**Task description**
In your copy of the entries, please include no pictures and return every word exactly.

**Records provided**
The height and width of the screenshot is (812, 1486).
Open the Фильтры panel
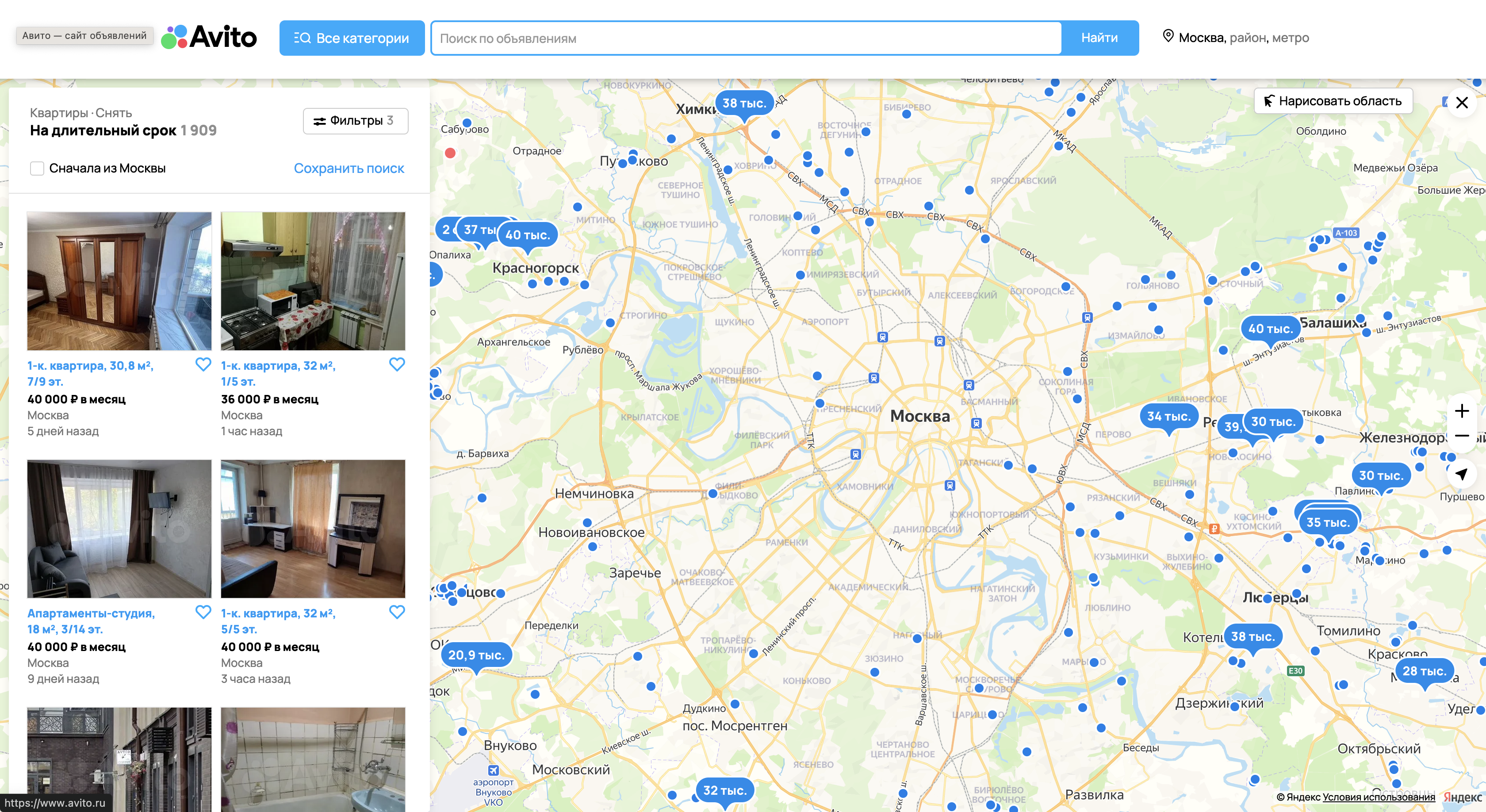pyautogui.click(x=355, y=121)
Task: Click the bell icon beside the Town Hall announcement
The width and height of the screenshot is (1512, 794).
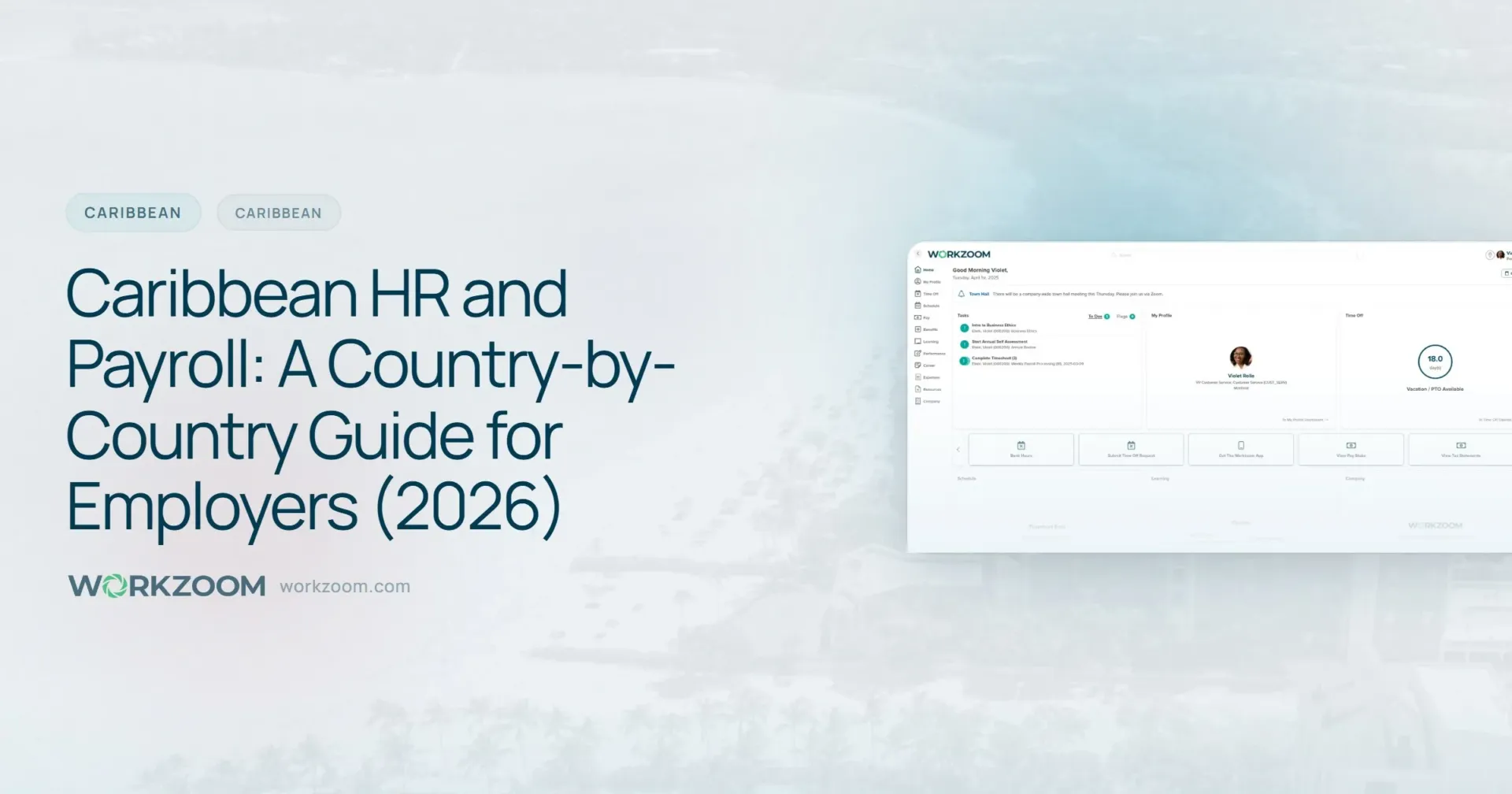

**Worked solution**
The height and width of the screenshot is (812, 1486).
Open the Фильтры panel
pyautogui.click(x=355, y=121)
Task: Click the bell icon beside the Town Hall announcement
The width and height of the screenshot is (1512, 794).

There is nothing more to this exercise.